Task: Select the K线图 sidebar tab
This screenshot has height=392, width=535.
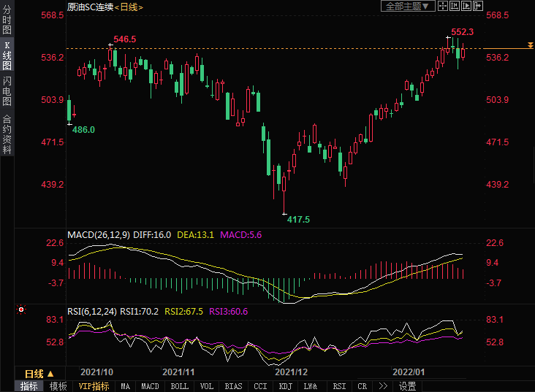Action: click(x=7, y=55)
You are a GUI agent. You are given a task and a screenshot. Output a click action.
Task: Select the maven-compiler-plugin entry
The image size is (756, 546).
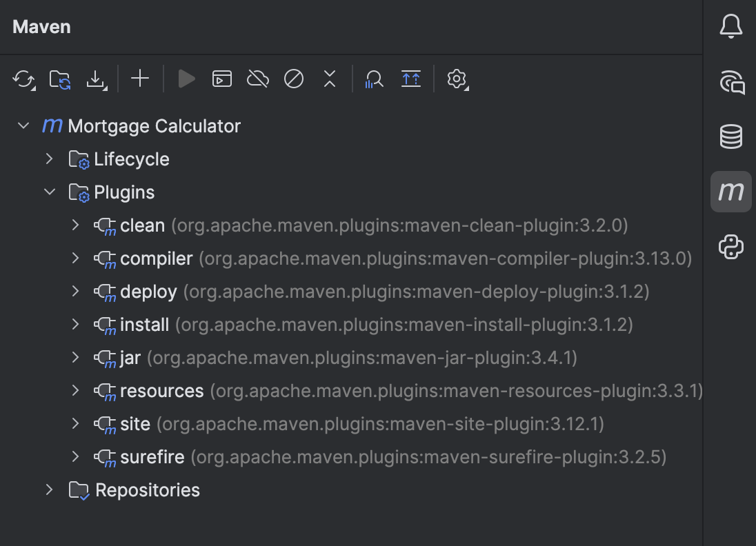[156, 259]
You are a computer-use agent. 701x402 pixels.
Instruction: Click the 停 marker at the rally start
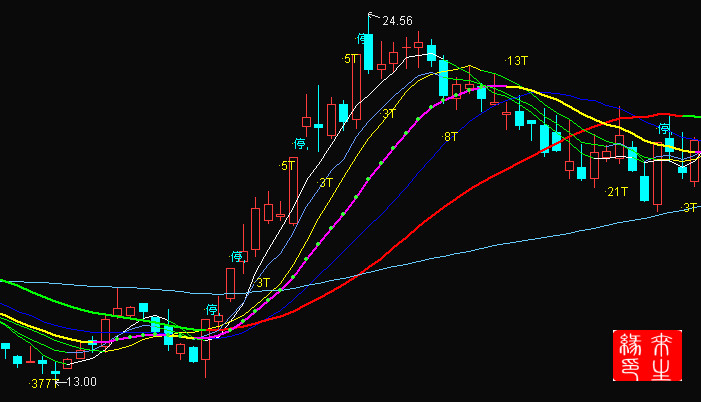tap(211, 308)
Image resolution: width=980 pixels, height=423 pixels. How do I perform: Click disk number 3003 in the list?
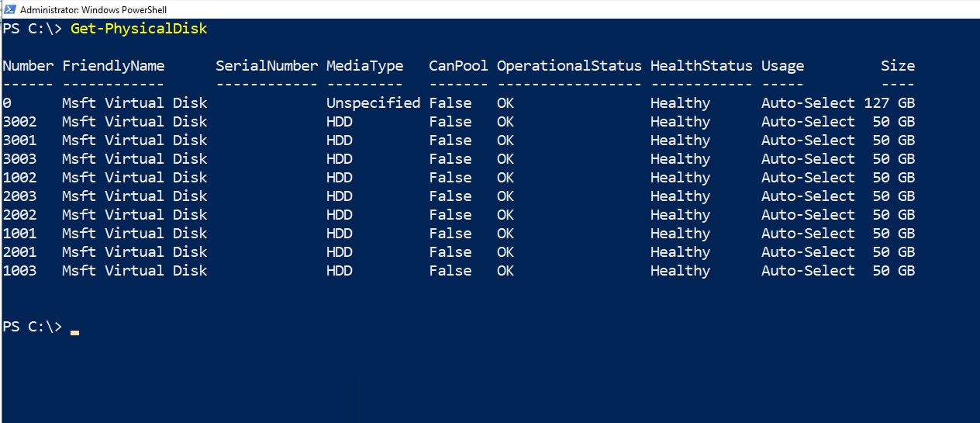click(x=19, y=159)
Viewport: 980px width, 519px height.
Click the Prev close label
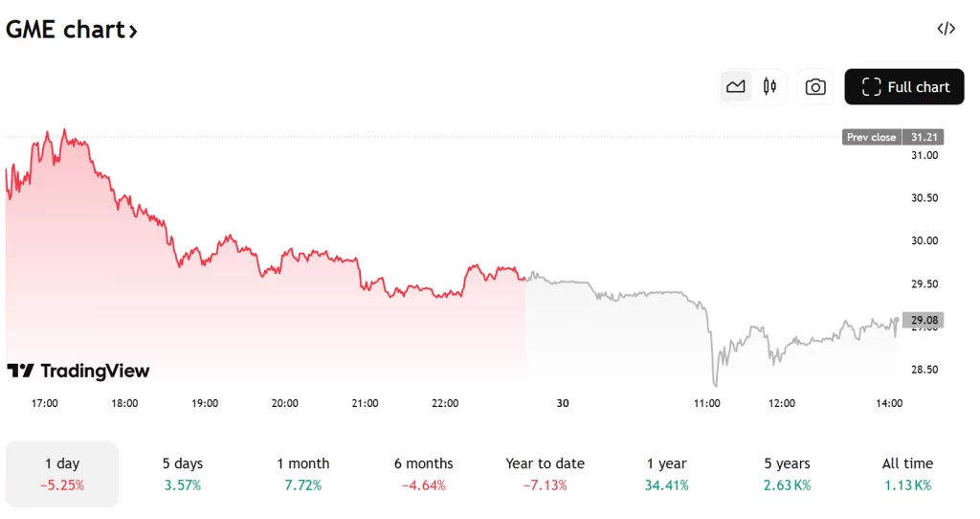coord(871,137)
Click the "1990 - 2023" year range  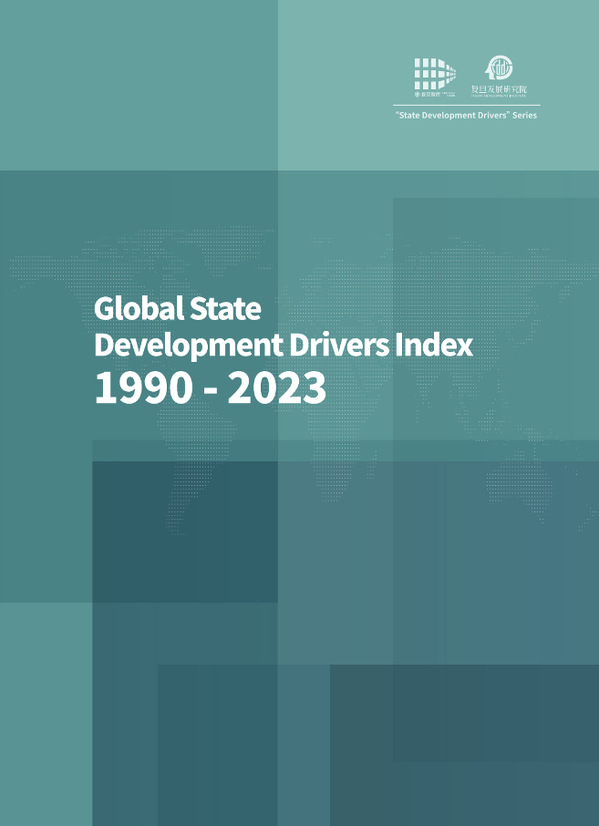tap(210, 389)
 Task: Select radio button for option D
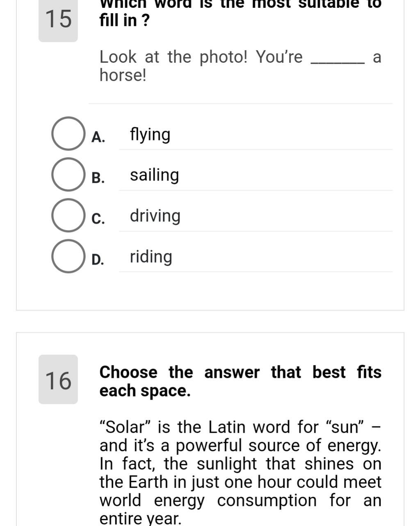tap(68, 256)
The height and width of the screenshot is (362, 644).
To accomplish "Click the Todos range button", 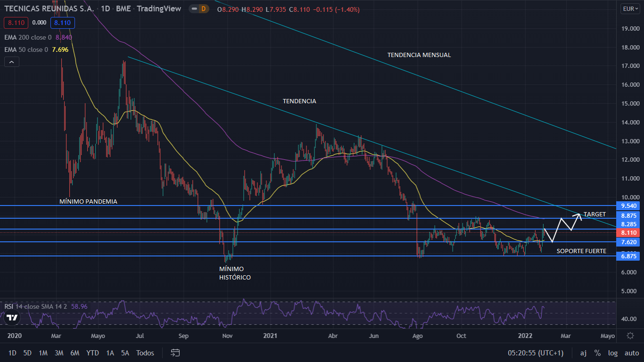I will pos(145,353).
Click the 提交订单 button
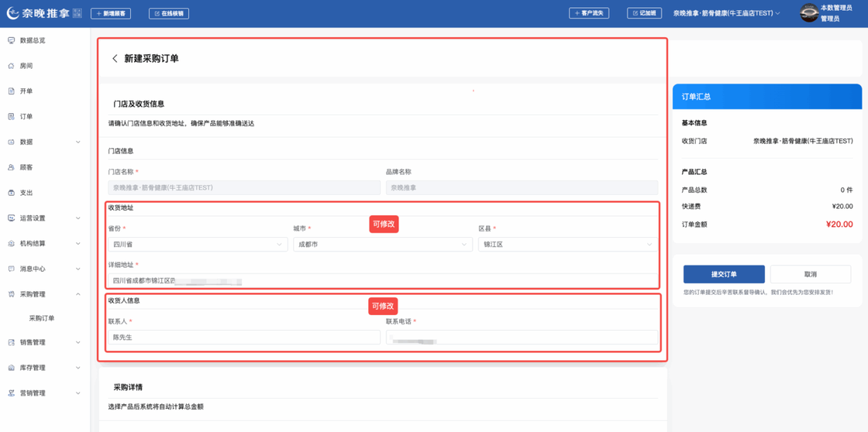The width and height of the screenshot is (868, 432). tap(723, 274)
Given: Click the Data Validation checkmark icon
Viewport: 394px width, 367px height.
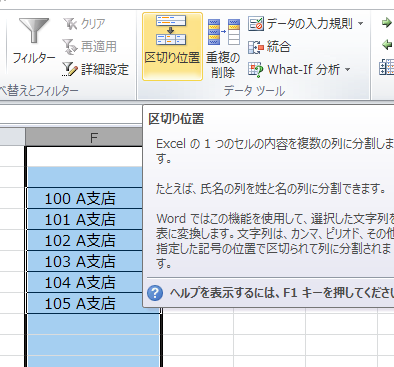Looking at the screenshot, I should coord(256,24).
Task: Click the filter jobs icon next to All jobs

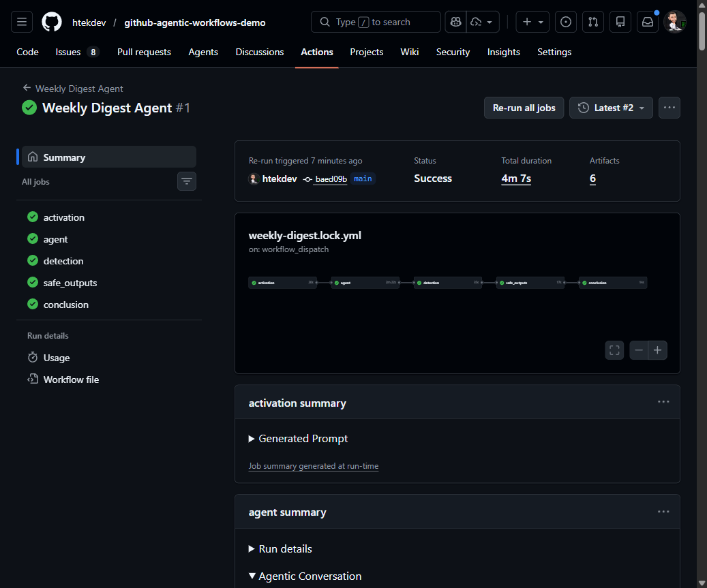Action: [x=186, y=181]
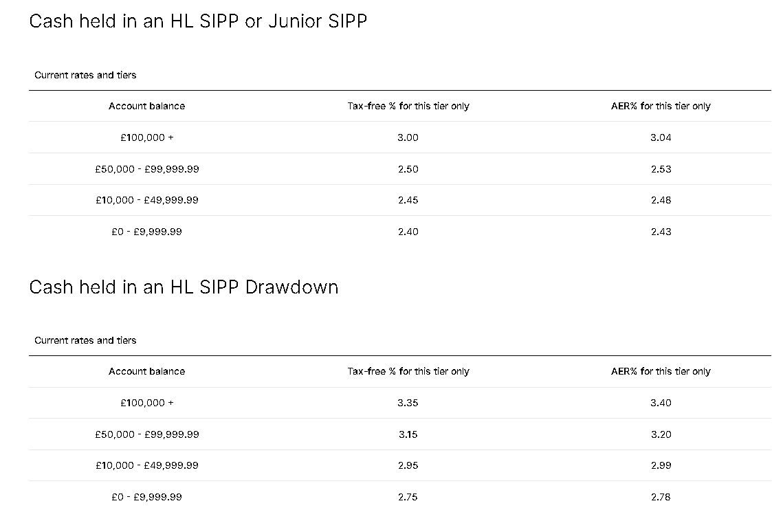Screen dimensions: 772x532
Task: Select the 3.04 AER value
Action: pos(661,137)
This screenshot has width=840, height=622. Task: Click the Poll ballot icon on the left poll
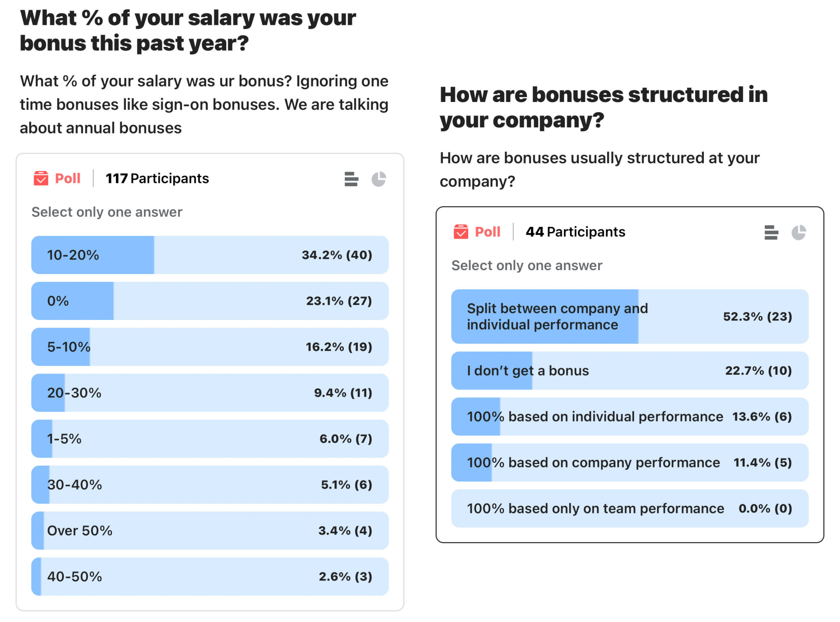coord(42,178)
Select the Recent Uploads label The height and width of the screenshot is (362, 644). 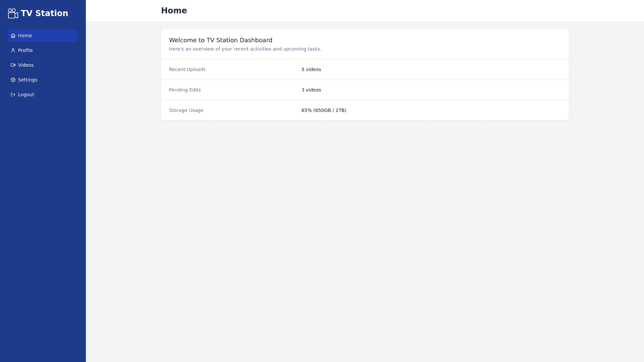[187, 69]
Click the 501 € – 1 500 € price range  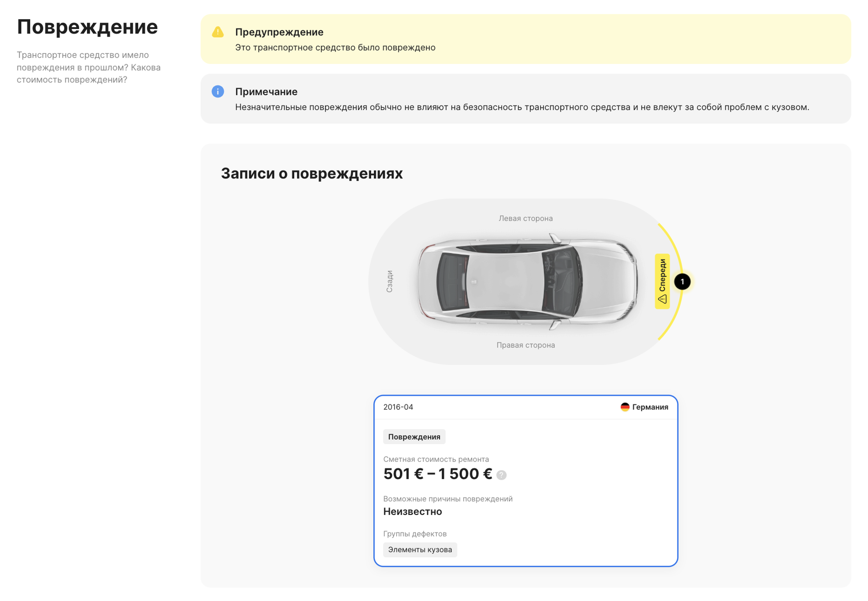[x=437, y=474]
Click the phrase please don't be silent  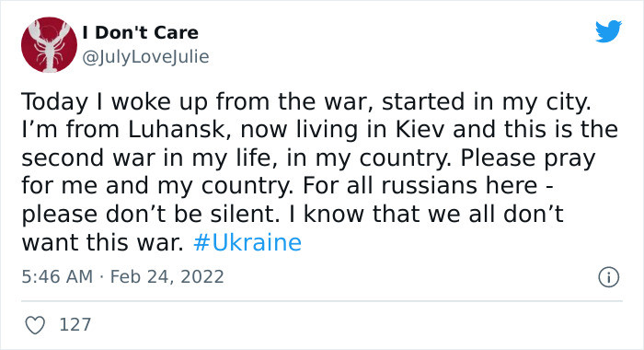pos(148,215)
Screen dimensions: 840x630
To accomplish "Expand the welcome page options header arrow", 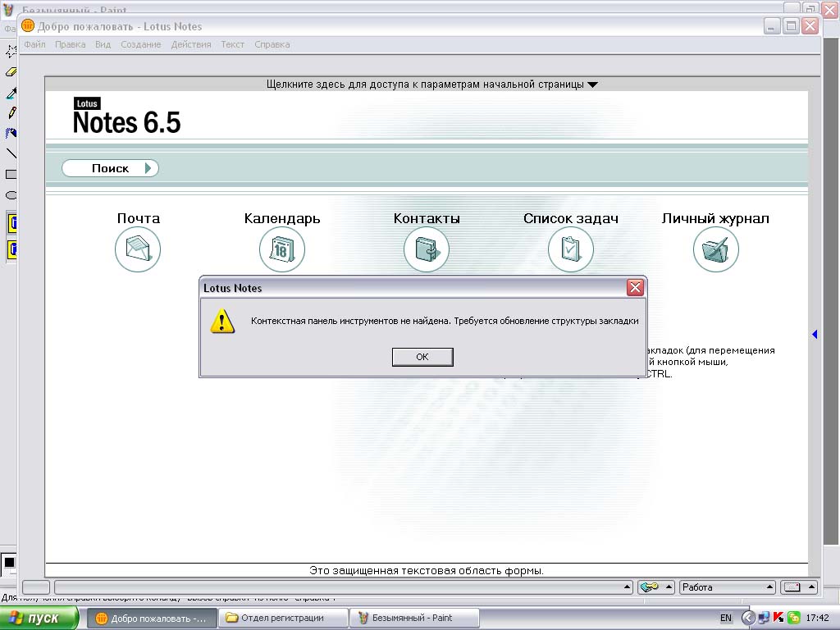I will click(593, 84).
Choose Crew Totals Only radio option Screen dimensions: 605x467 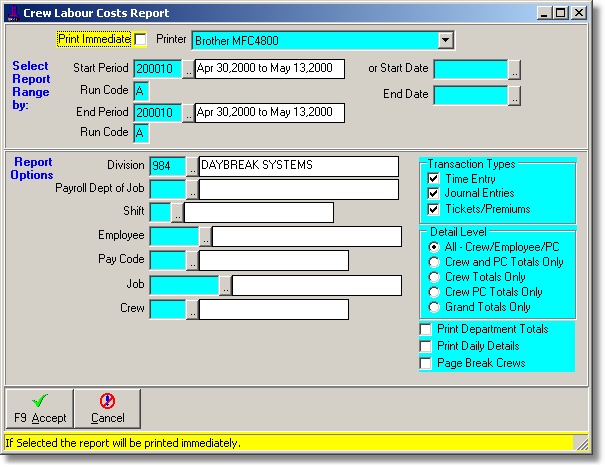tap(433, 277)
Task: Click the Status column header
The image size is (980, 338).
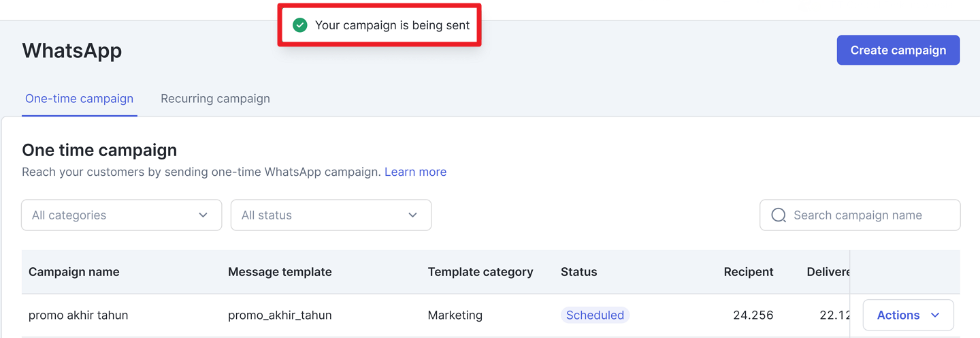Action: point(579,272)
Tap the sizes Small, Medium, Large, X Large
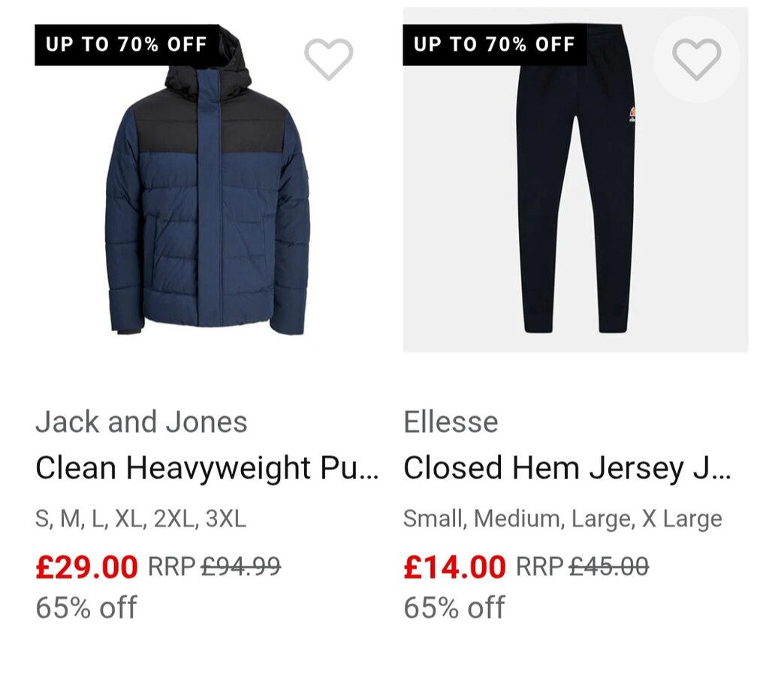The height and width of the screenshot is (676, 784). point(562,519)
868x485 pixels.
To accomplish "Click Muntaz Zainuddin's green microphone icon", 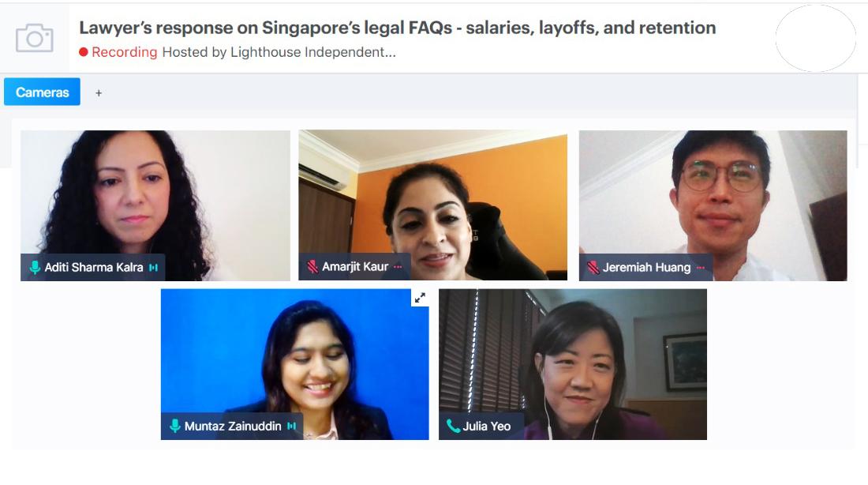I will [x=175, y=427].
■ ■ ■ ■
* _PROBLEM REQUIREMENTS_
Each line from the start of the entries through the line with "Task: Select the maven-compiler-plugin entry" is to be restated exactly, and the pictures are to be skipped.

* _ANSWER BOX_
Task: Select the K线图 sidebar tab
This screenshot has height=392, width=535.
Action: click(x=7, y=55)
You are a GUI agent. You are given a task and a screenshot. Output a click action.
Task: Select the maven-compiler-plugin entry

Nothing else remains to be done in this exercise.